A chegada do limite do prazo para as matriculas do ensino básico e secundário, que terminam hoje, 18 de julho, agrava ainda mais a situação, e os responsáveis das escolas queixam-se da falta de meios humanos para atender todos os pais e encarregados de educação na inscrição dos alunos.
A matricula electrónica é feita no Portal das Escolas, um serviço do Ministério da Educação que permite efetuar pedidos de matrícula e renovação de matrícula com transferência de escola na educação pré-escolar e nos ensinos básico e secundário em estabelecimentos de ensino públicos do ME, privados e IPSS ou equiparados. A aplicação exige a utilização do Cartão de Cidadão do encarregado de educação e do aluno a matricular, e códigos de autenticação.

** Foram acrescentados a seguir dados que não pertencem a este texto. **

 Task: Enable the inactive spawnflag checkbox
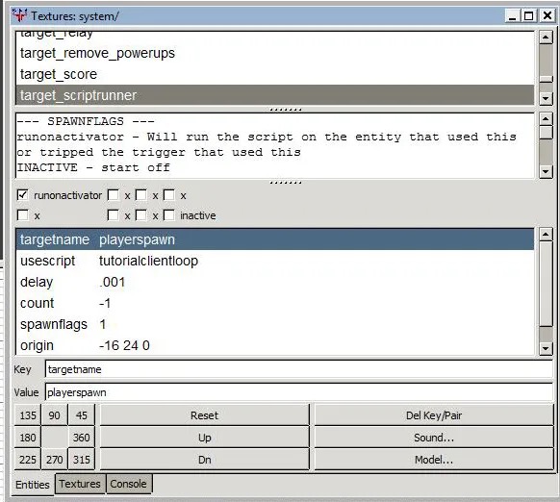click(x=169, y=215)
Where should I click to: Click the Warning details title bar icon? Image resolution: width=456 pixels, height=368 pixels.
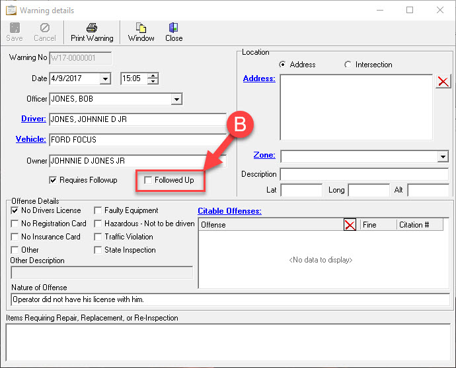11,11
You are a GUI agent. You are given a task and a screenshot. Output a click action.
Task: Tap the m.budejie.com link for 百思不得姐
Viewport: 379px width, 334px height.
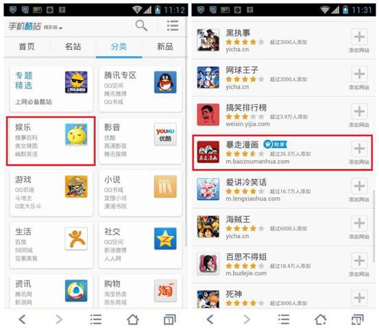(x=246, y=273)
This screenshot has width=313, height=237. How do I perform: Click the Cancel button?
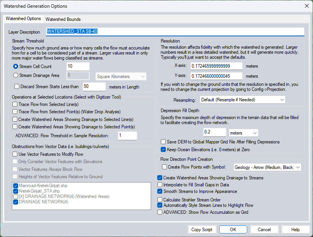264,229
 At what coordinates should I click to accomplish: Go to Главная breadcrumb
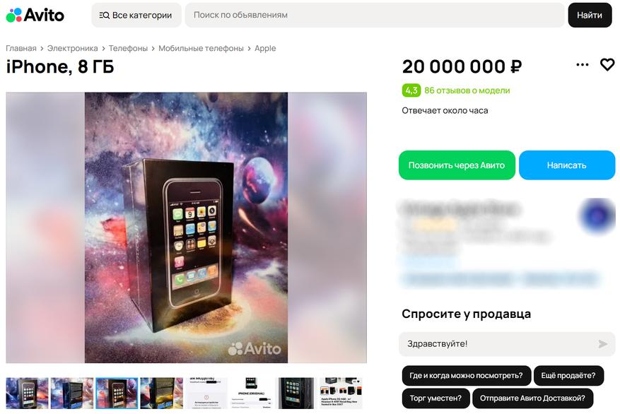point(21,48)
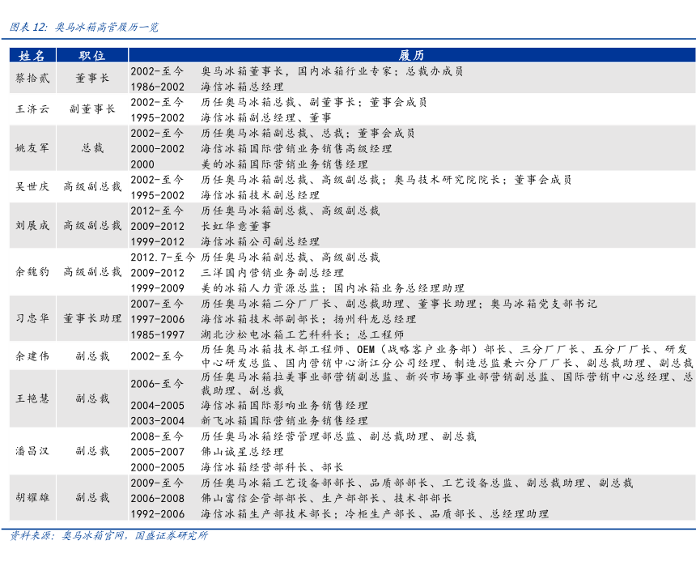Click the source note 资料来源 at bottom
The image size is (696, 562).
108,536
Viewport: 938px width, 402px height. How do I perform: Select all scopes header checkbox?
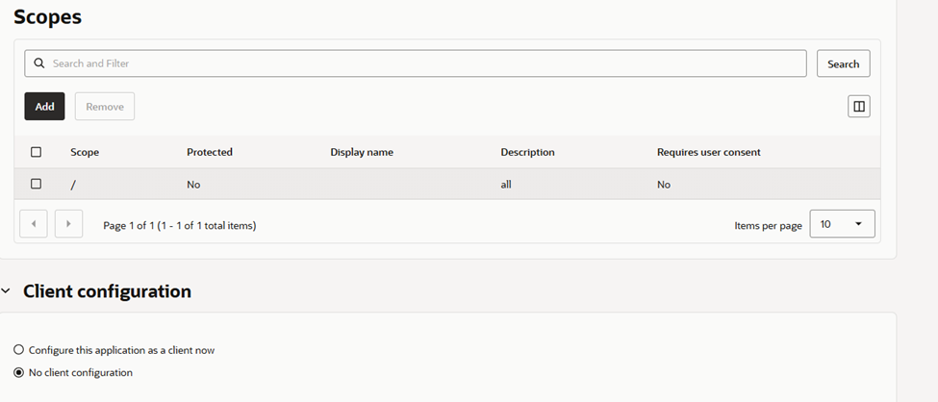pyautogui.click(x=37, y=152)
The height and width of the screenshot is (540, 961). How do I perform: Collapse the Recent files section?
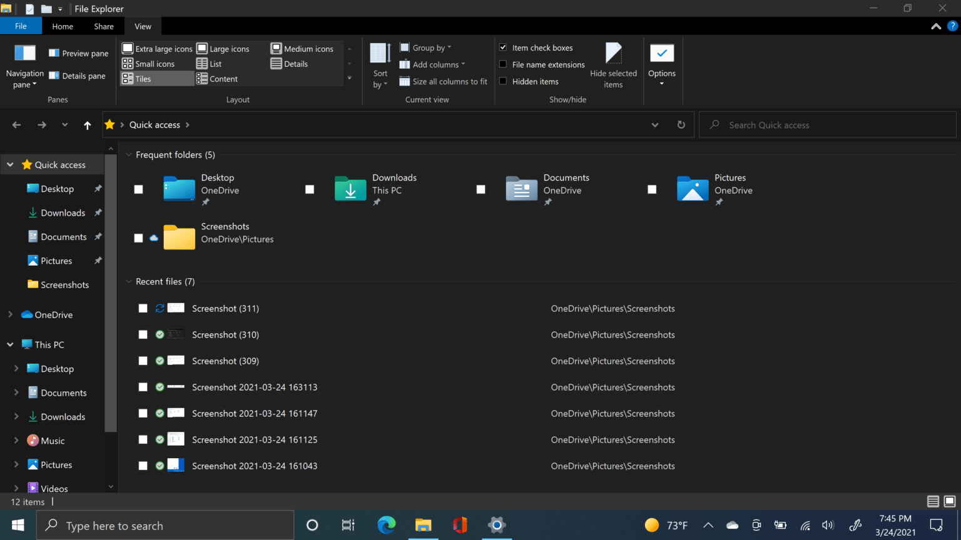tap(128, 281)
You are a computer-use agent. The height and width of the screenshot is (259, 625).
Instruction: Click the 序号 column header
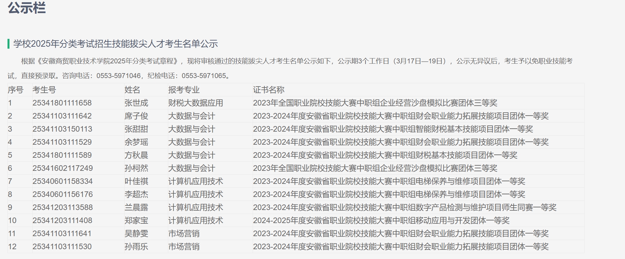(16, 90)
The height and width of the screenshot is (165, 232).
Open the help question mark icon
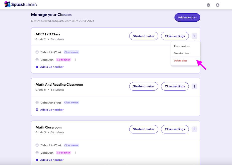click(x=208, y=5)
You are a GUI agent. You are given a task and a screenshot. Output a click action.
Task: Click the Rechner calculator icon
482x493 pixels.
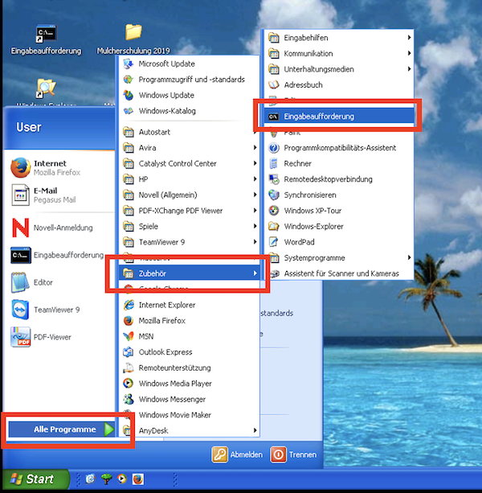point(273,163)
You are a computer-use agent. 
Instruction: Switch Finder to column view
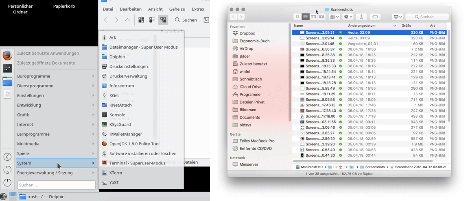coord(313,17)
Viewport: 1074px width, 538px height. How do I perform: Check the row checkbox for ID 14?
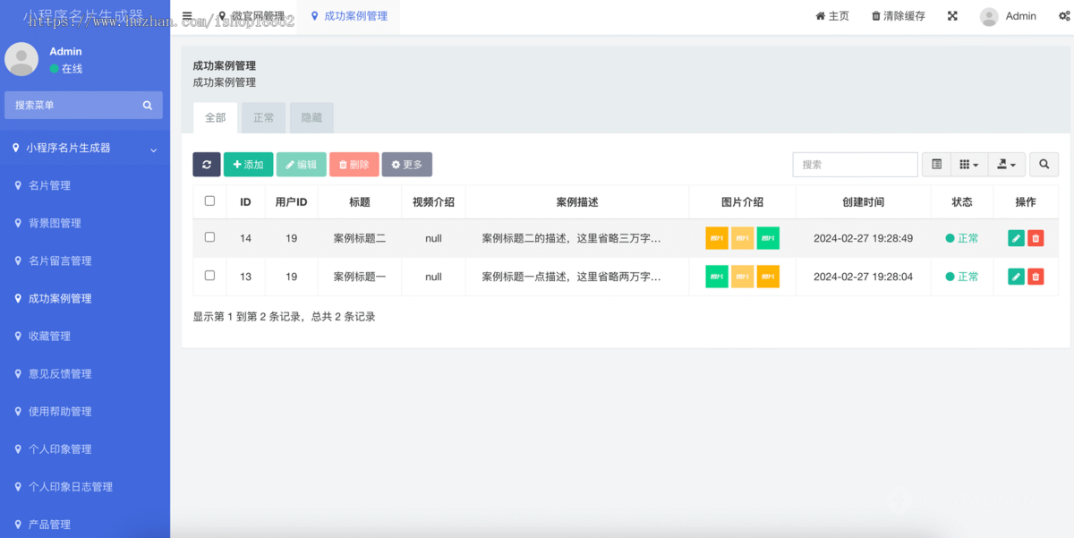[x=209, y=237]
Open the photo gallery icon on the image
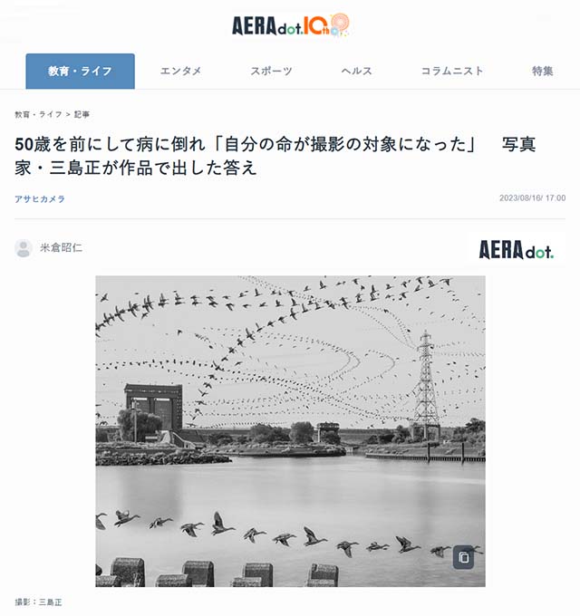580x616 pixels. click(x=463, y=557)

O registo de matriculas para a educação pré-escolar e primeiro ano decorreu entre 15 de abril e 15 de junho, e as renovações e transferência de escolas decorre desde 15 de junho e 18 de julho para o ensino básico e secundário.
O mesmo jornal apresenta o caso de uma escola em Cinfães, onde mais de 80 pessoas esperavam na fila para as matrículas, entre pais e crianças, e que tiveram de ser alimentadas com um “panelão de sopa” feito na cantina da escola.

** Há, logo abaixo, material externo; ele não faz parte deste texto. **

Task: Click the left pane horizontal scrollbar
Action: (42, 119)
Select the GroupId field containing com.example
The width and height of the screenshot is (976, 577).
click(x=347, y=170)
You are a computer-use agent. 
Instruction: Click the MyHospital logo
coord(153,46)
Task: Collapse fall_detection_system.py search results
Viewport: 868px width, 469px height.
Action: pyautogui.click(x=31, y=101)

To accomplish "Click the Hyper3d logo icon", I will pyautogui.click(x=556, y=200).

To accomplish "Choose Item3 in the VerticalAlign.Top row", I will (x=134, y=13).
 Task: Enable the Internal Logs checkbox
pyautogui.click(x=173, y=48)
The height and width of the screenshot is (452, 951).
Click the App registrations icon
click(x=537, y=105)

O presidente da Associação de Diretores de Agrupamentos e Escolas Públicas, afirmou ao jornal que “todos os anos a plataforma dá problemas, mas está cada vez pior”, acrescentando que na escola pela qual é responsável foram realizadas apenas três transferências durante uma manhã.

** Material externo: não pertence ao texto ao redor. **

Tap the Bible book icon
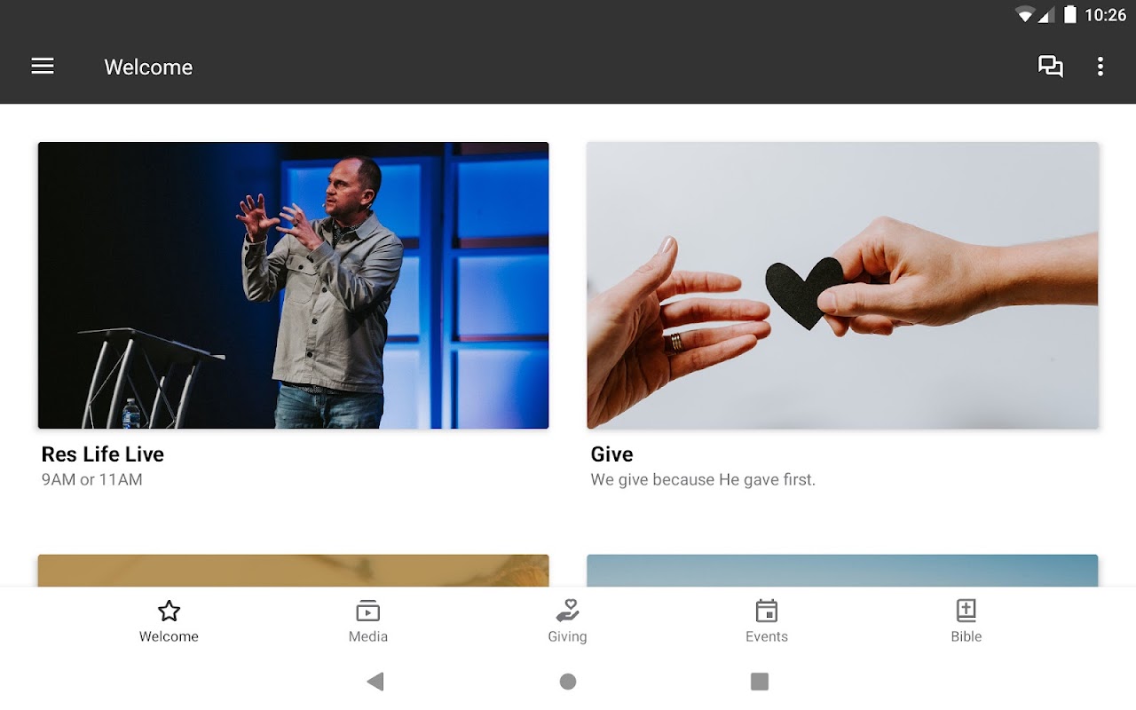Viewport: 1136px width, 710px height. 966,611
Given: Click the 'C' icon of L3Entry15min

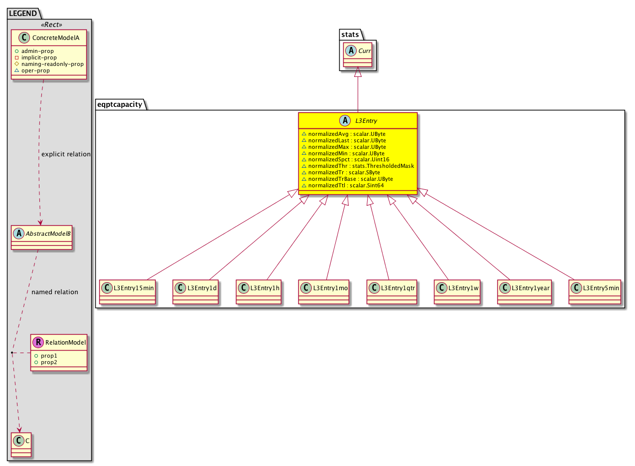Looking at the screenshot, I should click(x=107, y=288).
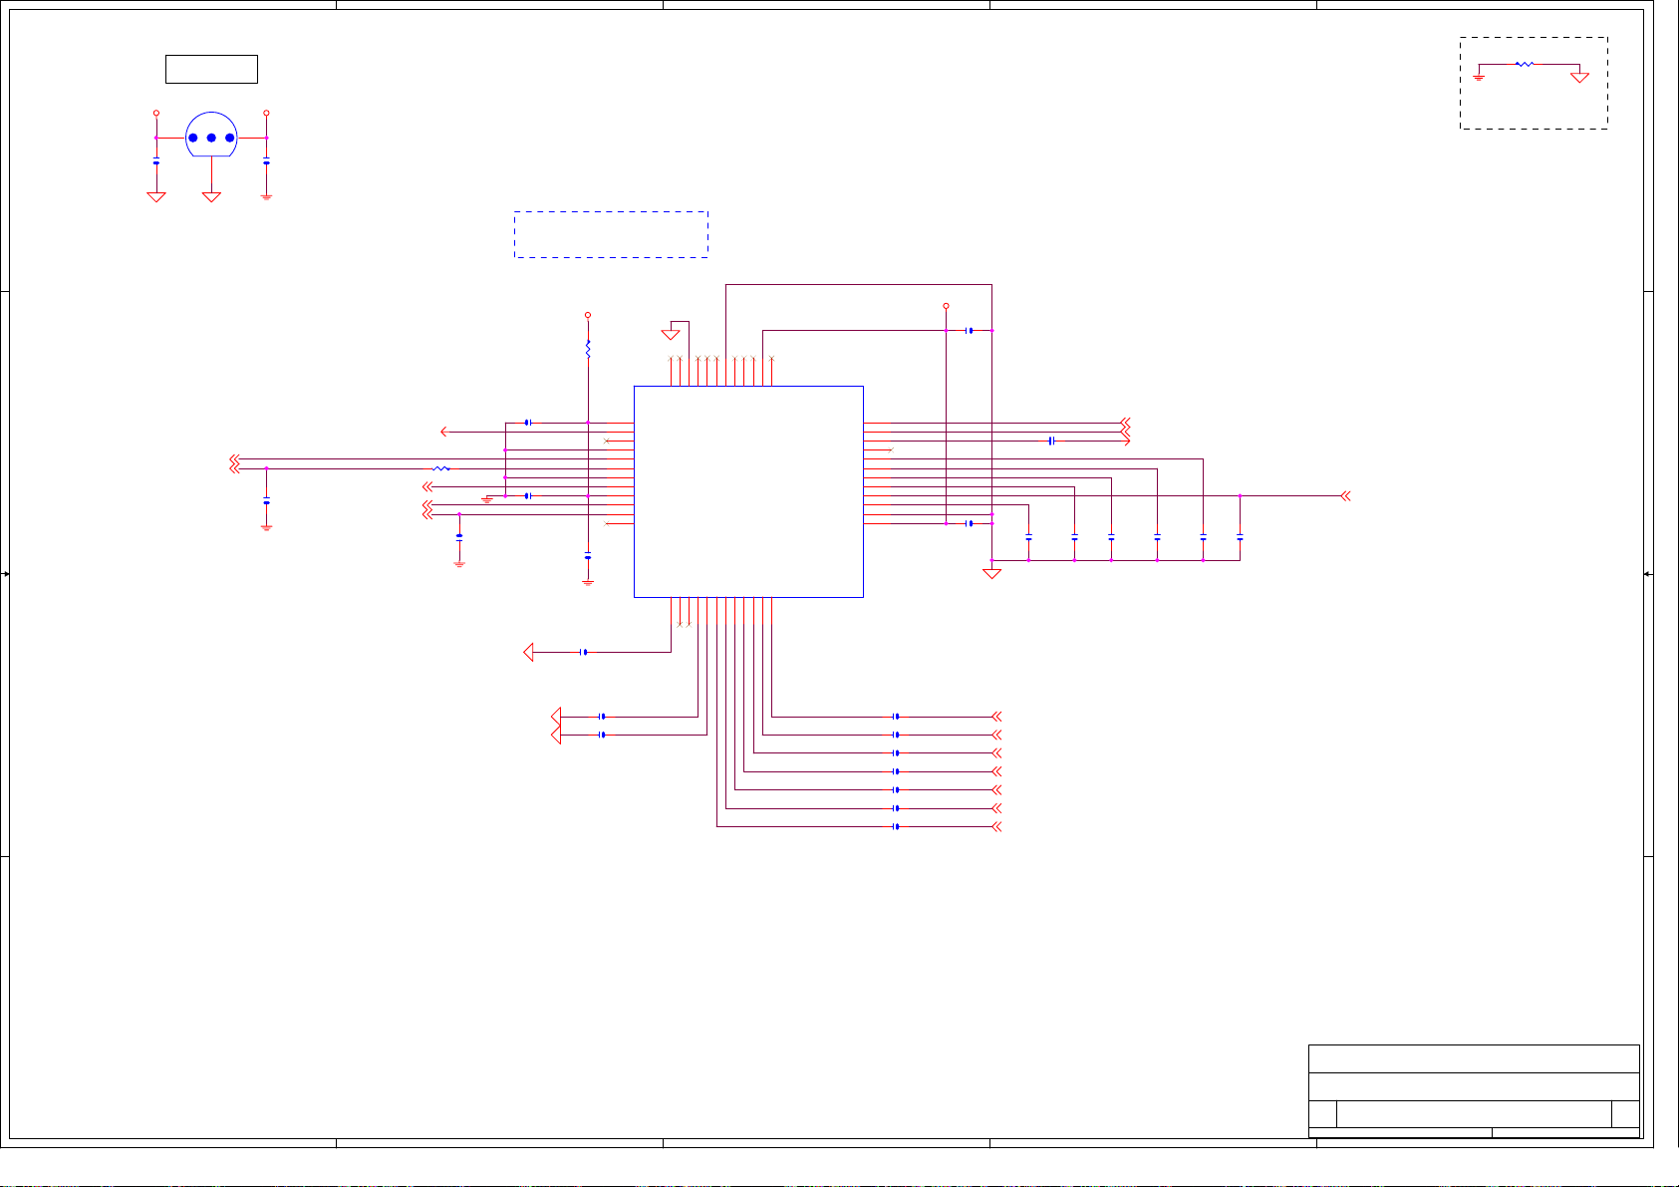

O prazo de matriculas termina hoje mas os responsáveis afirma que não vão deixar que nenhum aluno seja excluído devido aos atrasos.
Uma fonte do Ministério da Educação confirmou à mesma fonte que “a plataforma não é encerrada” e que os diretores têm acesso ao portal durante os próximos meses, estando a funcionar para “situações que sejam necessárias ultimar”.